There is a really smart anesthesiologist out there called Nicholas Chrimes. He along with his mate Peter Fritz invented the Vortex Approach to Airway Management. He also runs a blog called Clinical CrEd.
He did a post advocating the Mapleson B Circuit as the Ultimate Preox Device
What is the Mapleson B? The Mapleson circuits were used for anesthetics in the good old days. At least in the US, we have move to bigger, and arguably better designs for our operative patients. Many would have thought this device would have been consigned to the trash heap, but seemingly not.
from anesthesia 2000
My Recommended Approaches
I recommend two approaches to preox: standard and shunt physiology strategies. I outlines these strategies in the paper Rich Levitan and I wrote.
Standard: NRB @ >=15 lpm and NC @ 10-15 lpm for 3 minutes
Shunt Physio: Choose 1
BVM with PEEP Valve & NC @ 10-15 lpm
NIPPV Ventilator with NIPPV Mask or BVM Mask & NC @ 10-15 lpm
Nick makes a number of arguments as to the superiority of the Mapleson circuit over these standard techniques. His points are excellent, but I disagree with pretty much all of them--I think it becomes a question of perspective.
Yes, using the same device for reox and preox makes sure the reox device is there and hooked up, but this for me is an inadequate argument to dispense with NRB/NC set-up.
Multiple BVM Masks
We don't have these readily available in any ED or ICU I've worked in. We have neonate, peds, and adult.

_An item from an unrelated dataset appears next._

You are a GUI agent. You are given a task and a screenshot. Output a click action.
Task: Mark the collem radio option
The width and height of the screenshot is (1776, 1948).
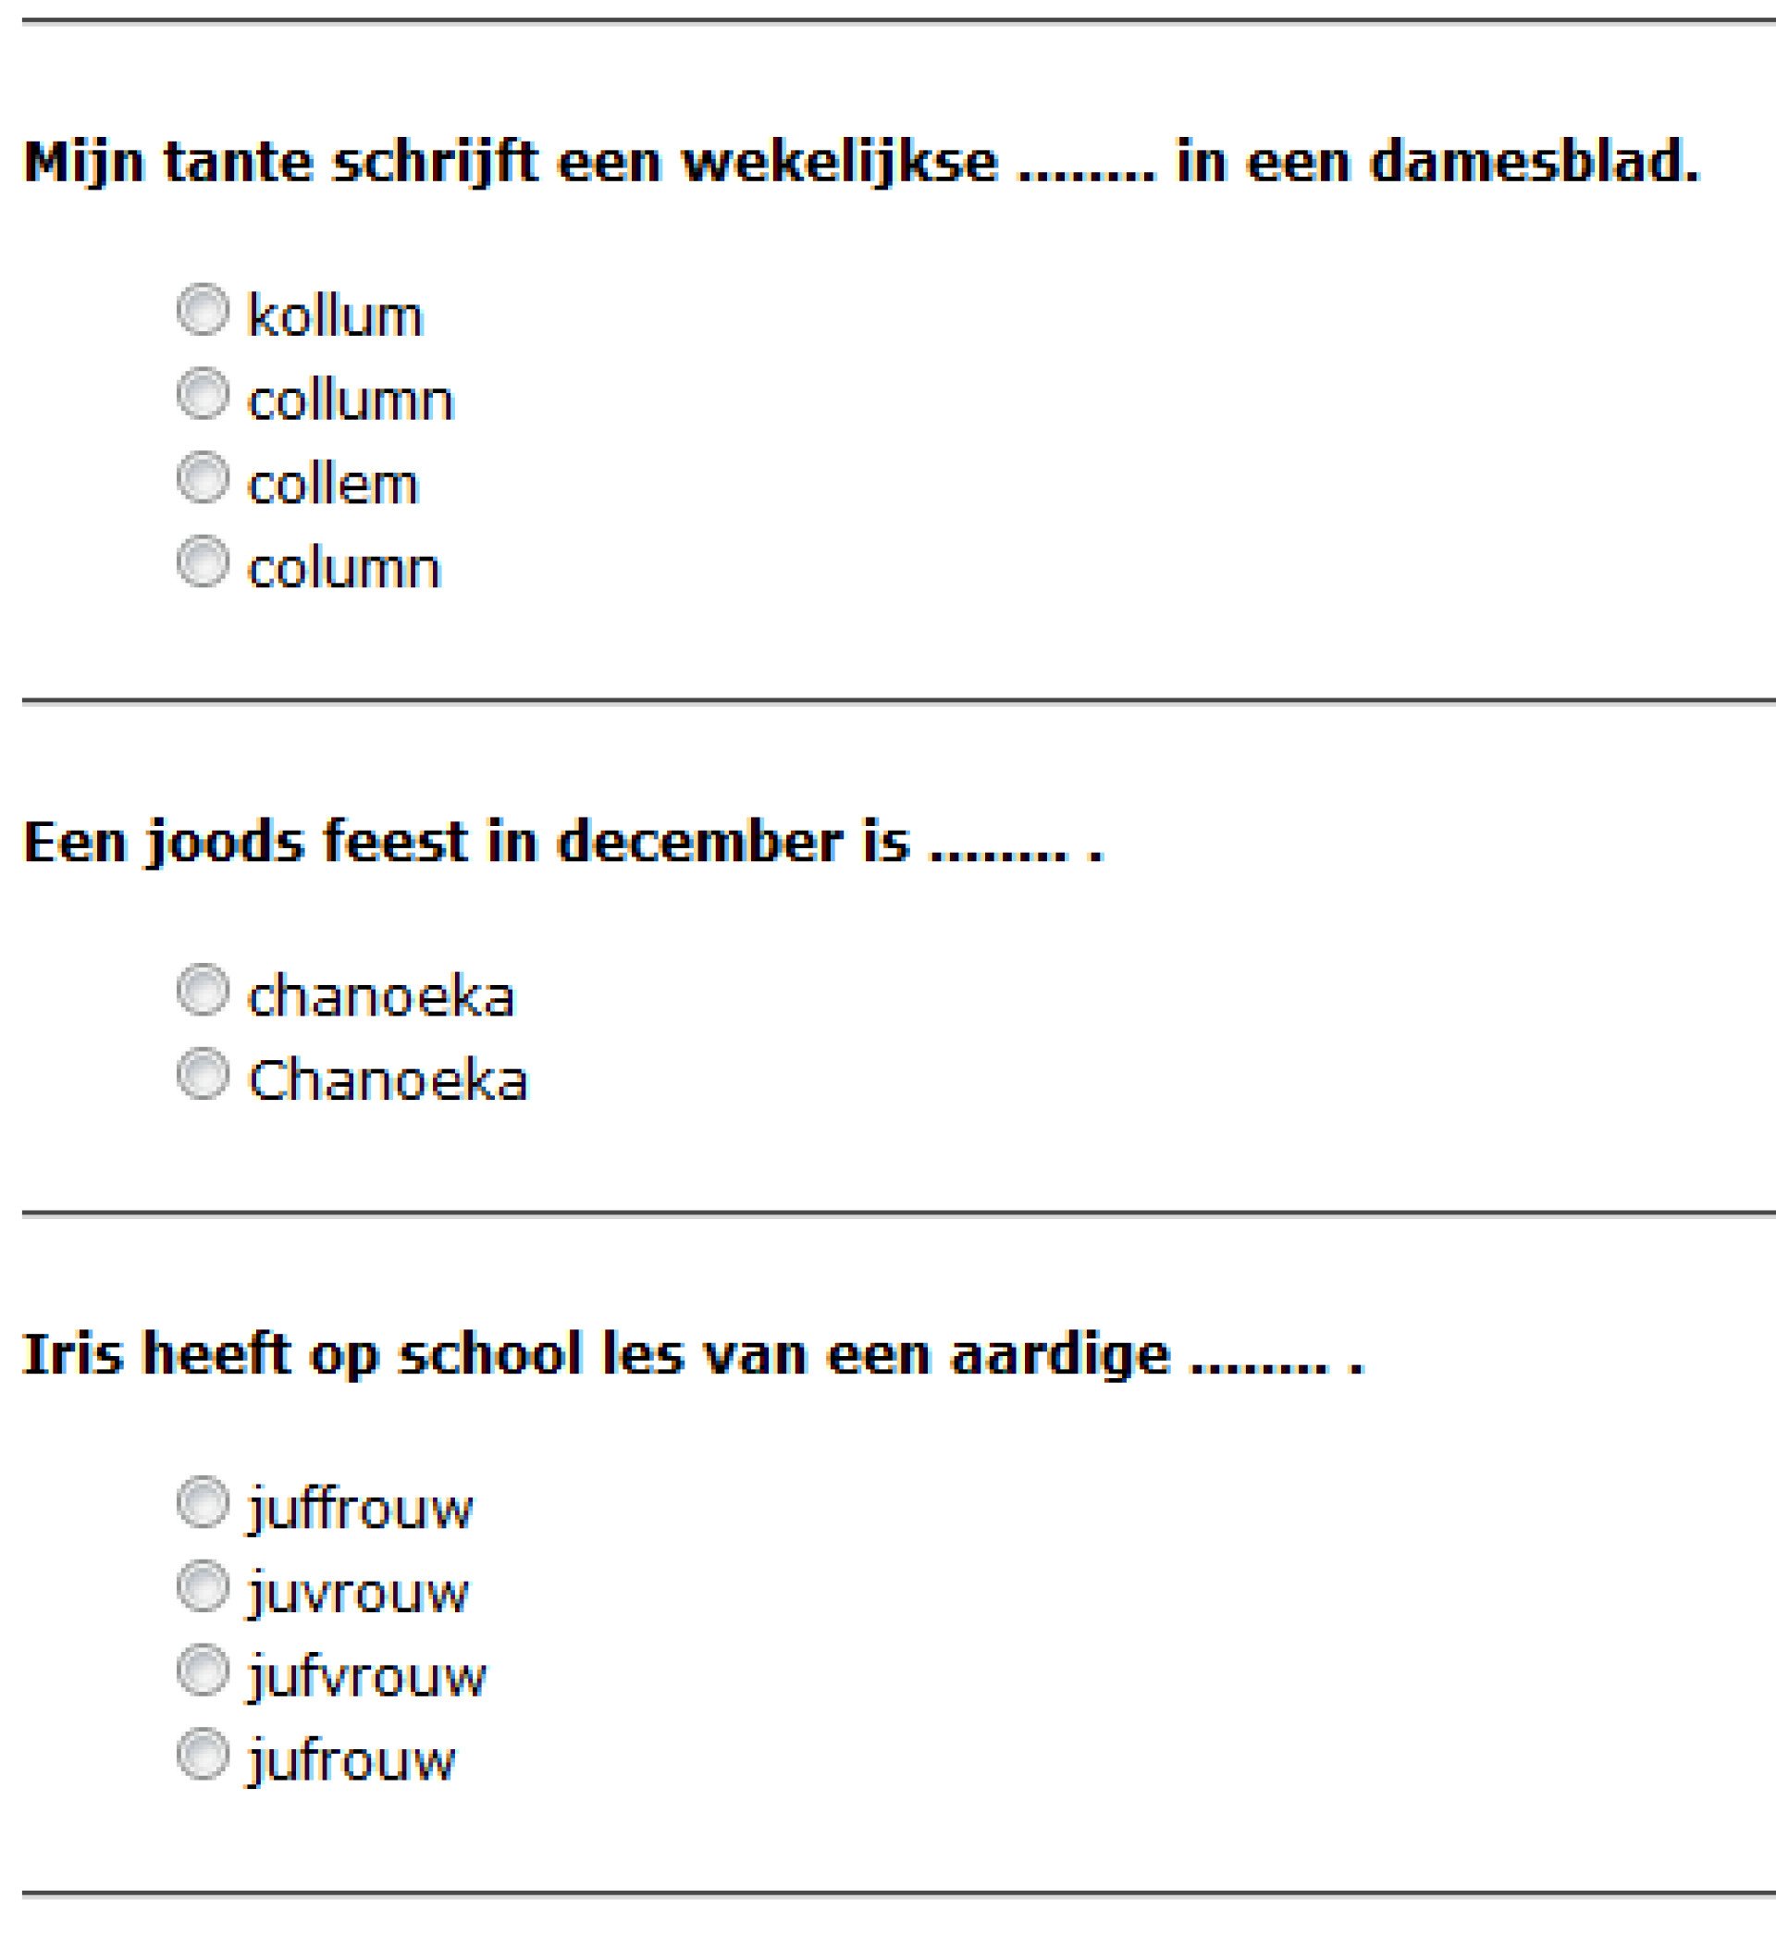[203, 477]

Our masks also are not inflatable.
PEEP is good, Mapleson may or may not be a good way to provide this for the reasons I've mentioned in the wee, but a BVM with a PEEP valve or a vent are at least as good.

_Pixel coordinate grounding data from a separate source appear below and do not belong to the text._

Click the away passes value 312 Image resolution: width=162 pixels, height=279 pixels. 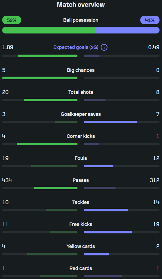(155, 180)
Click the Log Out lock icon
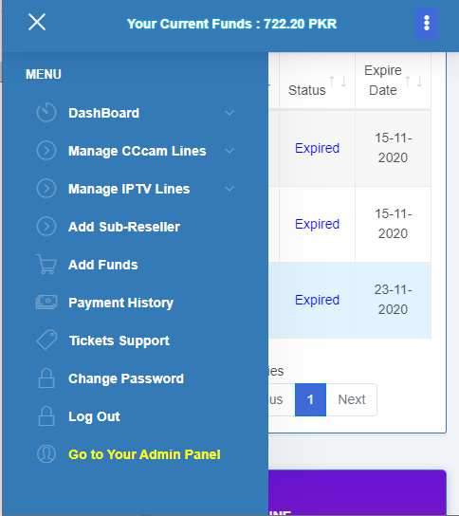This screenshot has height=516, width=459. pyautogui.click(x=46, y=415)
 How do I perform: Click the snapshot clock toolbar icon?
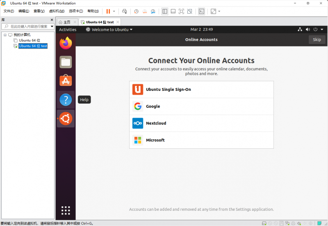pos(137,12)
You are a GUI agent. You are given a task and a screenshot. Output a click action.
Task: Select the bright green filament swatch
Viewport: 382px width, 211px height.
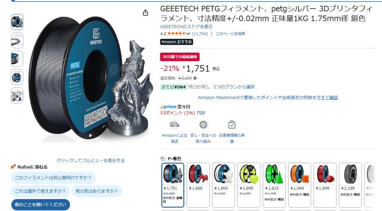click(274, 174)
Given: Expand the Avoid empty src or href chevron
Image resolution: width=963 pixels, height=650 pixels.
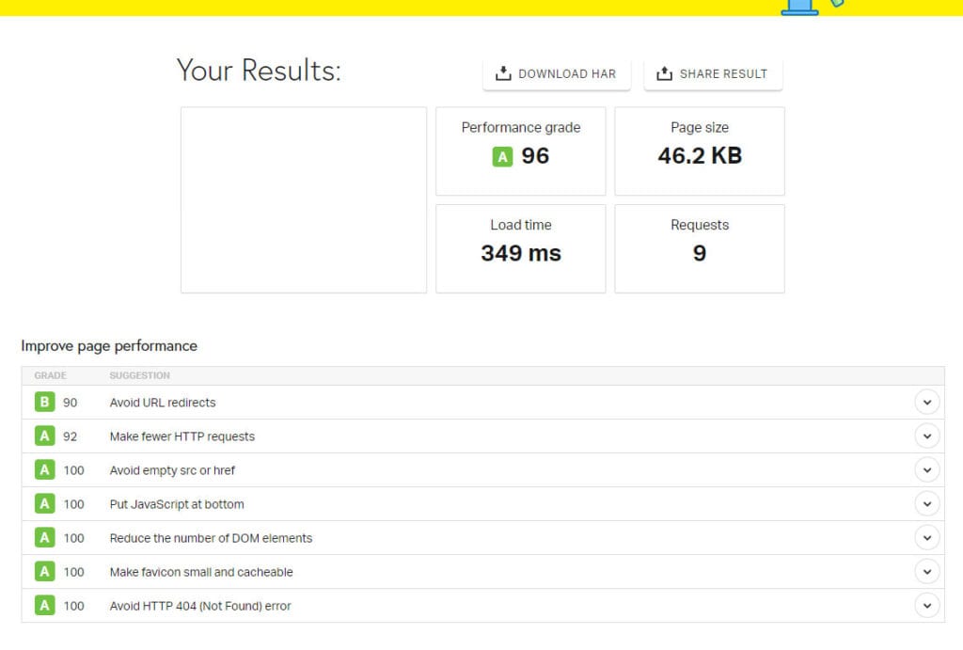Looking at the screenshot, I should pyautogui.click(x=926, y=470).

Mapleson may provide this better than BVM, but not as well as a NC, which should be on during any intubation.
No advantage of Mapleson
Maybe this matters, as soon as you put on the PEEP, I can't imagine this difference persisting
Room Air Entrainment
Release your seal for even one breath and you have blown denitrogenation. Always, always use a strapped system if possible=NRB/NC, NIV mask, or BVM mask with OR straps.
This is the real area in which Nick and I differ. Nick makes the point that a good seal in preox guarantees a good seal in reox--this may be true, but it is unimportant. What I care about is does a bad, one-handed seal in preox mean I won't be able to reox with the BVM--this is entirely untrue. If I did to an awake patient what I will do to them when asleep and desaturating, they would, quite rightfully, punch me in the face.
Anesthesiologists should use Mapleson B/C; ED/ICU should only use BVM +/- PEEP Valve with two hands and oral airway and a rocking triple maneuver (that no pt should experience if they are conscious) otherwise they should be NIV mask with straps or (BVM mask with straps).
This is the same reason I tell my residents to just train with Macintosh blades.
Primary and secondary leaks are the main thrust of Nick's love for the old-timey circuits. But all of us have appreciated this easily by squeezing the bag-valve-mask: Easy-squeezy or Hard Squeezy
ETCO2 with a monitor you can see
Is he holding or squeezing?
I can feel compliance with a BVM if I squeezed it, but I don't unless the pt needs it during reox. But are they squeezing the Mapleson? If they are, they may be doing damage. This study (Anesthesiology 2014;120:326) talks about the myths of Gentle Facemask Ventilation:
>15 cmH20 may be entraining gas into the stomach via the LES (in some patients, even 10 cmH20 may be a problem)
UES will withstand at least 20 cmH20 until NMB at which point again 15 seems to be the number (The latter is why we don't bag during apnea unless we have to)
Two hands ALWAYS on the mask
Recently, I spent 2 weeks intubating 10-15 patients per day. One hand mask skills got better and better--all for naught.